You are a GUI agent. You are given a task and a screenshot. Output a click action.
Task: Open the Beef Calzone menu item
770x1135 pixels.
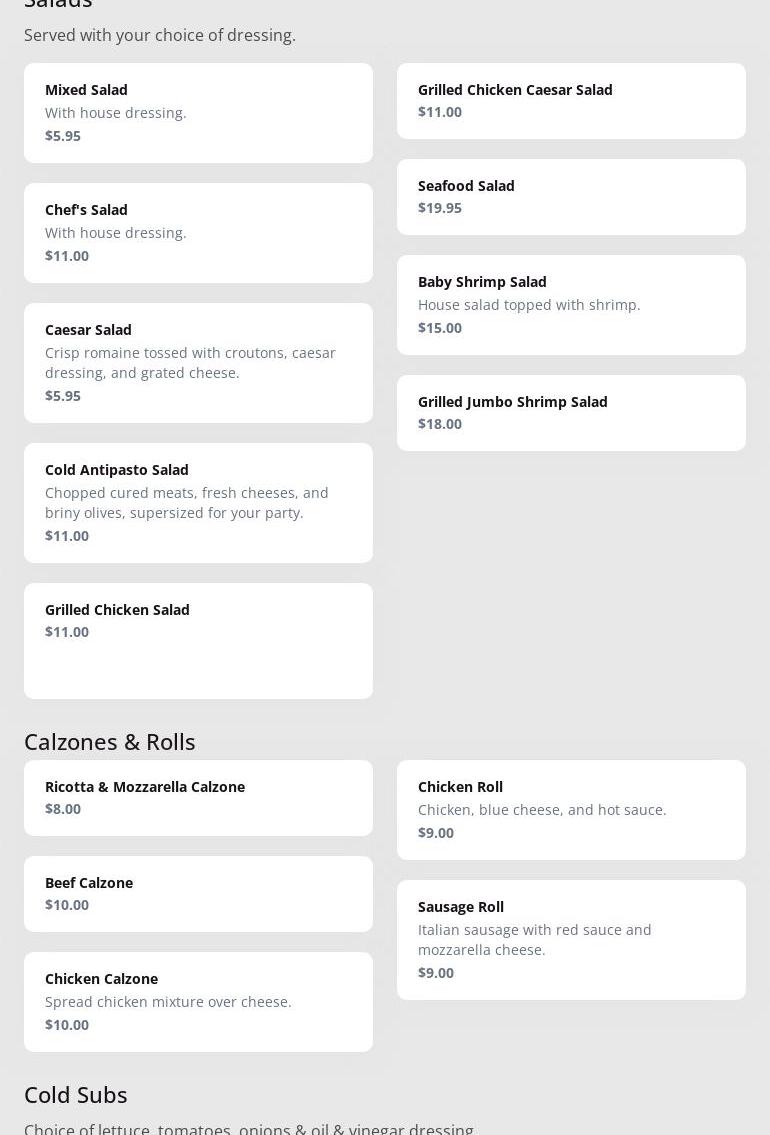pyautogui.click(x=198, y=893)
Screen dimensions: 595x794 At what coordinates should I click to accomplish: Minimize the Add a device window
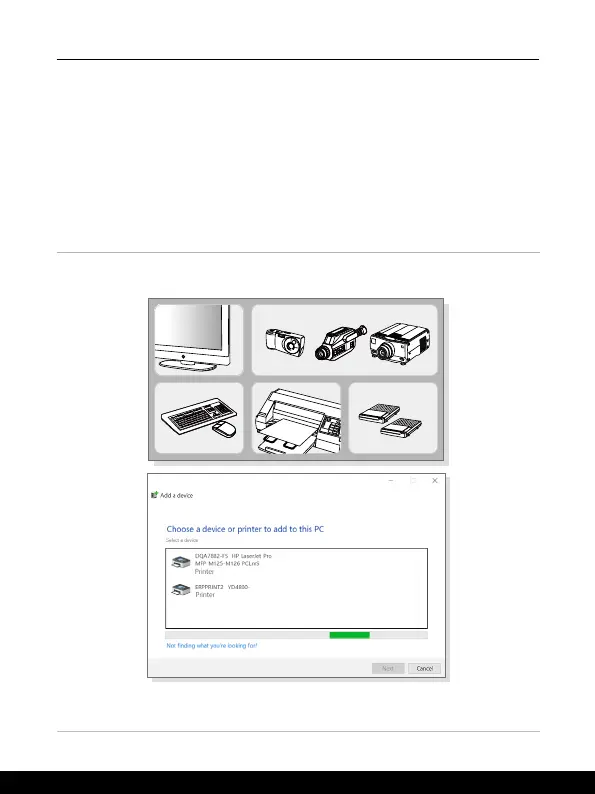(x=391, y=481)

● TASK OBJECTIVE
Give back the full data exactly as it reads, but drop the pictures.

● PROBLEM SOLUTION
You are a GUI agent. You are given a task and a screenshot. Output a click action.
Task: Open the Beef Calzone menu item
770x1135 pixels.
pyautogui.click(x=198, y=893)
Screen dimensions: 595x794 At what coordinates should I click to accomplish: Minimize the Add a device window
(x=391, y=481)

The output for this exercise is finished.